● **ページ本文**:
# # #
2021年4月18日日曜日

2021.04.18 三浦 展・麗澤大学 清水千弘研究室 『日本の地価が3分の1になる!』

書名 日本の地価が3分の1になる!
著者 三浦 展
   麗澤大学 清水千弘研究室
発行所 光文社新書
発行年月日 2014.09.20
価格(税別) 880円

● 「2020年 東京オリンピック後の危機」という副題があるのだが,そんなものよりよほど大きな激震が日本(のみならず世界)を襲った。本書で語られていることがこのあとどこまで通用するか。大都市圏を中心に土地需要のあり方が大きく変わることになると思われる。
 たとえば,空港やターミナル駅に近いことのアドバンテージはこの後も続くのか。いずれは国際便も再開されるだろうけれども,旅行やビジネスの出張で移動する人がコロナ以前まで戻るだろうか。しょっちゅう,空港やターミナル駅を利用するのなら,その近くに住まいがあることに効用はあるが,そうでないなら効用は下がる。

● 巻末の鼎談(三浦,清水,島原)は正直,自称知恵者が脳内の浅いところだけ使ってオダをあげているような印象を受けた。
 彼らが言うようにはならないだろうと思う。知に基づいただけの提言など,現実に歯型すら残すことはできないものだ。

● 以下に転載。
 地価に影響するのが(中略)現役世代負担率である。現役世代負担率が上がるほど地価を押し下げるのである。(p51)
 いちはやく人口が減り,高齢化も進む地域もあれば,高齢化が比較的遅く始まる地域もある。しかし高齢化が遅く始まる地域ほど,いちど高齢化が始まると,その速度が速い傾向がある。(p52)
 第三次産業が発展してくると,生産性が上がる。金融業や不動産業,情報産業といったサービス業は,第二次産業よりも利益率が高く儲かる(p79)
 エンプロイヤビリティ(雇われる能力)が低い日本人は,エンプロイヤビリティが高い外国人に職を奪われるのである。いや,奪われるという言い方はよくない。これはまったく正当な競争の結果である。(p102)
# # #
● **提供情報**:

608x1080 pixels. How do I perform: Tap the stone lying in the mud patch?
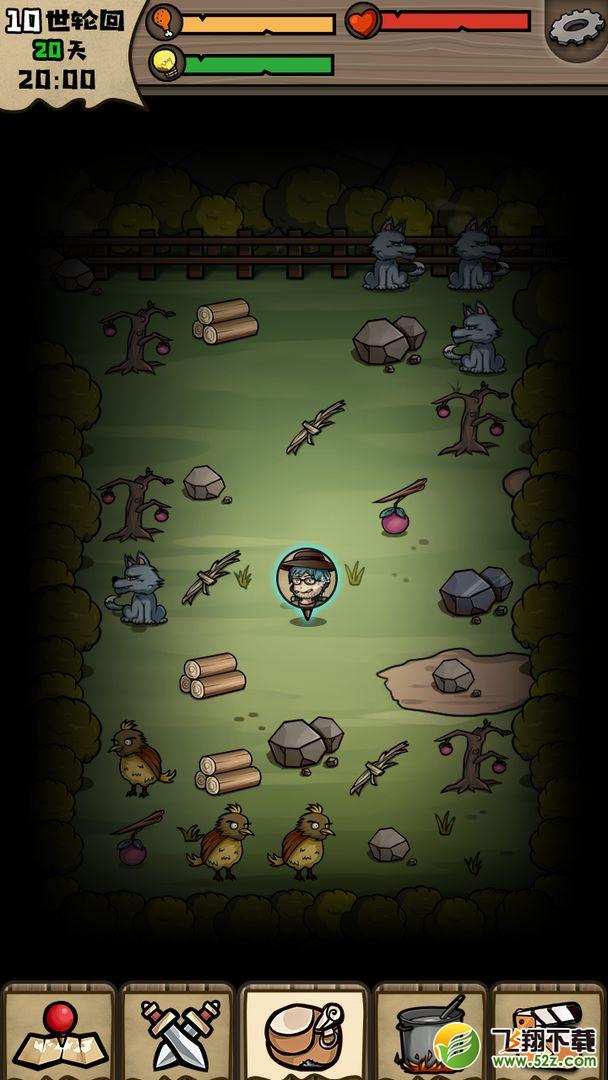(x=452, y=675)
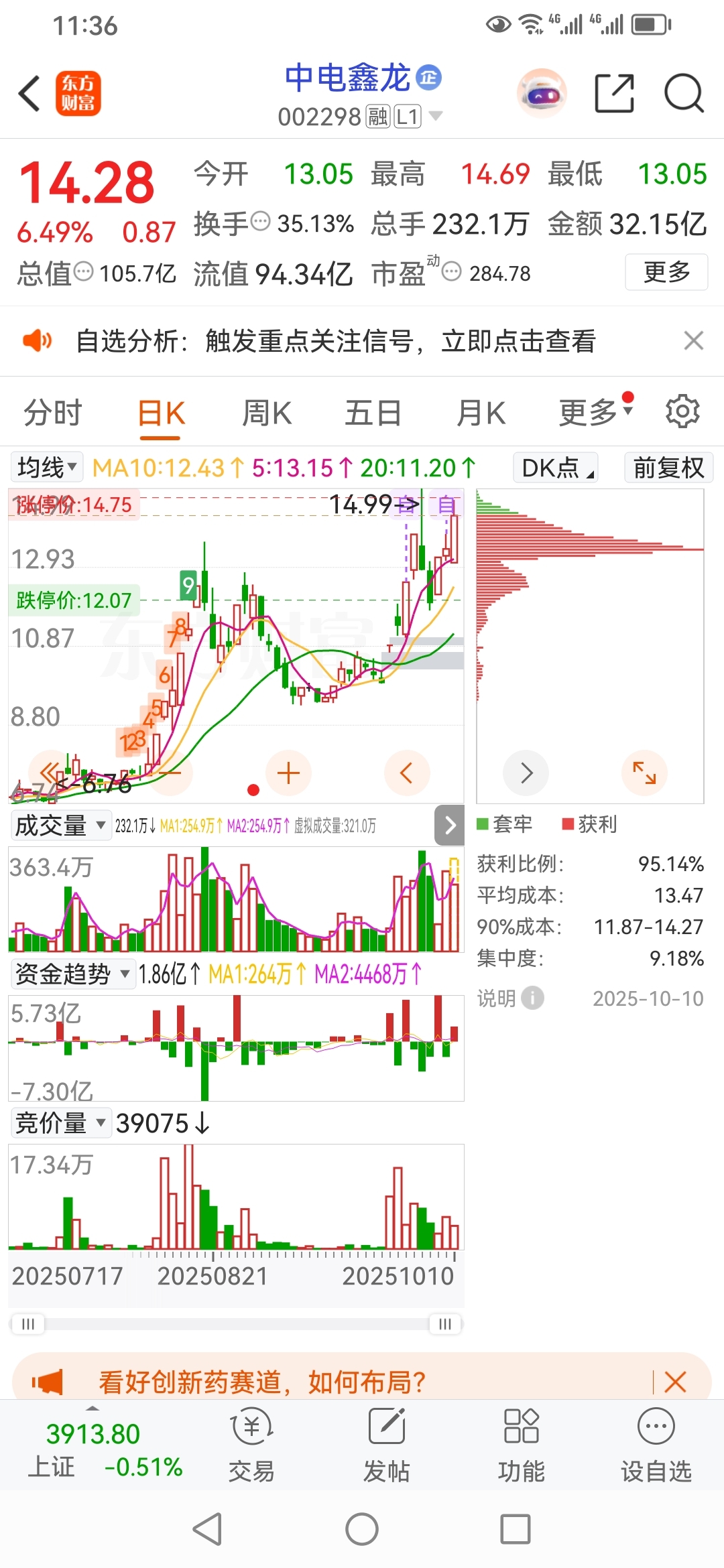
# # #
● **作業内容**:
ページ本文から、「彼らが言うようにはならないだ」で始まり「利益率が高く儲かる(p79)」まで続く箇所を一字も変えずに書き写してください。

● **この課題の出力**:
彼らが言うようにはならないだろうと思う。知に基づいただけの提言など,現実に歯型すら残すことはできないものだ。

● 以下に転載。
 地価に影響するのが(中略)現役世代負担率である。現役世代負担率が上がるほど地価を押し下げるのである。(p51)
 いちはやく人口が減り,高齢化も進む地域もあれば,高齢化が比較的遅く始まる地域もある。しかし高齢化が遅く始まる地域ほど,いちど高齢化が始まると,その速度が速い傾向がある。(p52)
 第三次産業が発展してくると,生産性が上がる。金融業や不動産業,情報産業といったサービス業は,第二次産業よりも利益率が高く儲かる(p79)